Drawing, sculpture, photography, and actions are only some of the
disciplines she has recently explored. Linking this eclecticism
is a practice the artist calls 'conceptual materialism'. Her works
are often formally independent of one another, and appear determined
from an internal logic that lead to idiosyncratic ends. A strong
sense of humour draws Pullen's work together, with an interest in
word play, puns, and an adventurous use of technique developing
the possibilities of everyday materials.
In an artists' bookwork, Little Cockroach Press #12, (1999) published
by Art Metropole, Pullen, in collaboration with artist Sandy Plotnikoff,
considered the performative and sculptural possibilities in the
vast amount of discarded and secondhand goods on offer in a Value
Village thrift store. The two artists took photographs of one another
as each donned successively more layers of garments.
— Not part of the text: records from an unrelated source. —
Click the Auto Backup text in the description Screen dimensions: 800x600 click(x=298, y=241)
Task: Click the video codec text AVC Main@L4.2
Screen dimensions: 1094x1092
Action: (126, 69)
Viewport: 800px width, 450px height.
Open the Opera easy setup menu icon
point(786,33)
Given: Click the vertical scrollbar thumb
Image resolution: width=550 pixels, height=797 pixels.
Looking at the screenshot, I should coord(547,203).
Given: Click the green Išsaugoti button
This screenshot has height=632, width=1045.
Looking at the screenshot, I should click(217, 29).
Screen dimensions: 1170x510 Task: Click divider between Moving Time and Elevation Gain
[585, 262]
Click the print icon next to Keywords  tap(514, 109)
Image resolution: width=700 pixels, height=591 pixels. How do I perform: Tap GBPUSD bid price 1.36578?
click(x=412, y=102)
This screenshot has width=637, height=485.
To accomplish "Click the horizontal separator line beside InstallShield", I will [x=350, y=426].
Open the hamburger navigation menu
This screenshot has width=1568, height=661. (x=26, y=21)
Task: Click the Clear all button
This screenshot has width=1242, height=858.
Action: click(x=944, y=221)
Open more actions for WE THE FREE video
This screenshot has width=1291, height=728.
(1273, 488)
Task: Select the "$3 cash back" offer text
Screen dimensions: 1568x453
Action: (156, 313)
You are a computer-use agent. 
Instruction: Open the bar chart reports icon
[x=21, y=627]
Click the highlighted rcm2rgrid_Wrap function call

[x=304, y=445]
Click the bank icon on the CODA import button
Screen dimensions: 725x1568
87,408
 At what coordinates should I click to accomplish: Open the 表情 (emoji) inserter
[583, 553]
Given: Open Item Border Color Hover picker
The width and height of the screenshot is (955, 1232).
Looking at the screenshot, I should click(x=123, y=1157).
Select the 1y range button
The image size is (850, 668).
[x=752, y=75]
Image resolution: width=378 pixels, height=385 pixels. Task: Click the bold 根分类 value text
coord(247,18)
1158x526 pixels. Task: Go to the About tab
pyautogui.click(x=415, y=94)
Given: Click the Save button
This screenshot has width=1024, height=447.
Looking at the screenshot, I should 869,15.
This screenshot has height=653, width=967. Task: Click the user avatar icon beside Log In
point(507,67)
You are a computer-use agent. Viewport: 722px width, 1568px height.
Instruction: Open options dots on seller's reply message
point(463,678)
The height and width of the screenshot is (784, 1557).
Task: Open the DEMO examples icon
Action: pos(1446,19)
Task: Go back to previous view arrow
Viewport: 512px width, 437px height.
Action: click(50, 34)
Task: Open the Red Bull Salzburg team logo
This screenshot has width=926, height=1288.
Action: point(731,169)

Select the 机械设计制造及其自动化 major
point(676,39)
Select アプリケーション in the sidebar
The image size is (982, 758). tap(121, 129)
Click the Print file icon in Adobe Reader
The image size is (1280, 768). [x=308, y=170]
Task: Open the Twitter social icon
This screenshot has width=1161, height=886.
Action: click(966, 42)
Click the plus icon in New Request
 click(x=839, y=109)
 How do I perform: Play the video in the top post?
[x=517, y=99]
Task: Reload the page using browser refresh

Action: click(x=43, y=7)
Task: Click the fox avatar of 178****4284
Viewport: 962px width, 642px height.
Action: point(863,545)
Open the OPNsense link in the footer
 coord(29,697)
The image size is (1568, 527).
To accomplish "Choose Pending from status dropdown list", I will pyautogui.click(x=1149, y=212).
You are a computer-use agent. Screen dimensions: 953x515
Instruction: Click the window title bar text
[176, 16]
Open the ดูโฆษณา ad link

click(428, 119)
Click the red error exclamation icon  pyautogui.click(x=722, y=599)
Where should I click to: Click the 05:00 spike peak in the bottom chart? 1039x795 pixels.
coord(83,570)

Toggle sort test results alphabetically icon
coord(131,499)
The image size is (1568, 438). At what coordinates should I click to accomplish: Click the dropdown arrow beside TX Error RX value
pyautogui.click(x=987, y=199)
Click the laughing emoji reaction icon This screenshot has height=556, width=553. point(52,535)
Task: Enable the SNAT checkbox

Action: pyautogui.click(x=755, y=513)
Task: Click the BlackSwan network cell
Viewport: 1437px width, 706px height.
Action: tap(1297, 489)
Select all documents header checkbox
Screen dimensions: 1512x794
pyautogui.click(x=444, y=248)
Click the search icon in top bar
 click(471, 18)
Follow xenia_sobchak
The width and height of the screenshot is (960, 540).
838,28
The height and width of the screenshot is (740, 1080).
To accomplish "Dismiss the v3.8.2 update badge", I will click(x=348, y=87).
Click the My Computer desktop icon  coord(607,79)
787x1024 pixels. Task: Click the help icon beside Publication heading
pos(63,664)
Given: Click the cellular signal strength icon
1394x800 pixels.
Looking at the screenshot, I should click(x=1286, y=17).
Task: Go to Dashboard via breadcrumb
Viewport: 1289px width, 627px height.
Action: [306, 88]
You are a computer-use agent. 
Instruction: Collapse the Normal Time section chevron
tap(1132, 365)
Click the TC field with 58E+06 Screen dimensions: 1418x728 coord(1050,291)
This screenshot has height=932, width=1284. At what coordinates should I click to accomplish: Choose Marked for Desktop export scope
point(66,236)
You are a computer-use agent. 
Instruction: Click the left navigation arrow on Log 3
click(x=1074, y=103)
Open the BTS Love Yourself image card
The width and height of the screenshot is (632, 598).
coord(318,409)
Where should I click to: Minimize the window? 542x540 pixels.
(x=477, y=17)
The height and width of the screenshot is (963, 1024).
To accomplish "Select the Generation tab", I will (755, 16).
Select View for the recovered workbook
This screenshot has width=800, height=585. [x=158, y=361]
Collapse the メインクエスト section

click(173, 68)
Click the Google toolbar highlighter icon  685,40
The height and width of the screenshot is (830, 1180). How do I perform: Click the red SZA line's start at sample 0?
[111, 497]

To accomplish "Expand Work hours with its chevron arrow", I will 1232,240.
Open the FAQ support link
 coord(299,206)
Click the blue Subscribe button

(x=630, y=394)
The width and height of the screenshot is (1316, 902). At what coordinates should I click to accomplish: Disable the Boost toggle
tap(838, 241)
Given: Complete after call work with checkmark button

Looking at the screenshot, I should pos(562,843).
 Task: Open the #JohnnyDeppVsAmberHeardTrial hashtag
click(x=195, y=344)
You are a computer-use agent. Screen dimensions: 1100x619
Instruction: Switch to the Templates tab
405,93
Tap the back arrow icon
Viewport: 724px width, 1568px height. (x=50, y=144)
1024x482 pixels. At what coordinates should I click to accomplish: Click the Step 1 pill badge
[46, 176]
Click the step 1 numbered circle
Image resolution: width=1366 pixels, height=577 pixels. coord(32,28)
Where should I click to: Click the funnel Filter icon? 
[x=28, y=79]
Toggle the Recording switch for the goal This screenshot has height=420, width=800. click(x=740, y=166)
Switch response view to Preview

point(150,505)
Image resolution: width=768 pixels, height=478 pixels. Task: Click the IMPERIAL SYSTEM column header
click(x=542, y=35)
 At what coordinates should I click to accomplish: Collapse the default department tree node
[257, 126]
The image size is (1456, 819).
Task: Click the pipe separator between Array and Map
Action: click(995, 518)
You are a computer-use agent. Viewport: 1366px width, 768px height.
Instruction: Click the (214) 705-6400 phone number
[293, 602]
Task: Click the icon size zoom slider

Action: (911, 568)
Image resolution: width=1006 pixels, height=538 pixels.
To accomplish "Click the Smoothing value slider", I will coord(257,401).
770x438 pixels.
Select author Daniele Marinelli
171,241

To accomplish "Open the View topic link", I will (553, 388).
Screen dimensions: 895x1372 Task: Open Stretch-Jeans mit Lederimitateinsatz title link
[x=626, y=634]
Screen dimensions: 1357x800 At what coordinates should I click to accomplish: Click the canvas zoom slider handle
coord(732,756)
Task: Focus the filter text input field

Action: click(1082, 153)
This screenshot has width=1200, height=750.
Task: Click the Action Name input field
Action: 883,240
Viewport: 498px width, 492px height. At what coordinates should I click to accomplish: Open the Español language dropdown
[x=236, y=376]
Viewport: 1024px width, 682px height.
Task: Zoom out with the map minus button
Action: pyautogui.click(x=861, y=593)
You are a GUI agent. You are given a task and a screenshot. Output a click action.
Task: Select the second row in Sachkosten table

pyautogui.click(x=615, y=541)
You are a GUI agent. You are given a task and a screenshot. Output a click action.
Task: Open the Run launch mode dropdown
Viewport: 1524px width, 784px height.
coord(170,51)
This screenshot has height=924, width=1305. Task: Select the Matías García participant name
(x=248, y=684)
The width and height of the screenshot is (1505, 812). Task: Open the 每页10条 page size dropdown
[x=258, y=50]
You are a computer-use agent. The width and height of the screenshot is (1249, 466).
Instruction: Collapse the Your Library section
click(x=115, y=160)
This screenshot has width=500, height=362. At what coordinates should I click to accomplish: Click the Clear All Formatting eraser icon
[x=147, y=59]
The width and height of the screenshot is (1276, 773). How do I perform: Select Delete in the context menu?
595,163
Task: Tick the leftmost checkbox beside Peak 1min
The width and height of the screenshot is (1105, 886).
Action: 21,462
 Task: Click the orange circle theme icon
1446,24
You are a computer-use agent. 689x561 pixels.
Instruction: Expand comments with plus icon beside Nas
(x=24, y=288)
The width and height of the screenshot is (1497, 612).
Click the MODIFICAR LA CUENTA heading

One photograph,
for example, shows Pullen wearing eight turtle neck sweaters; in
another she's sporting sixteen baseball hats. The spontaneous and
offhand nature of Pullen and Plotnikoff's 'action' retains an impromptu,
unrehearsed quality, and as such, the two act not so much as performance
artists or even pranksters but as facilitators between ideas and
a given set of circumstances.This allows one understanding of the term 'conceptual materialism'. Much of Pullen's work presents evidence of the artist working collaboratively with materials. Pullen consistently finds hidden potential toward unforeseen ends, and manufactures works that invite reception through a spirit of generosity. The viewer is drawn into the nuances and possibilities of objects and ideas through a sense of humour and surprise.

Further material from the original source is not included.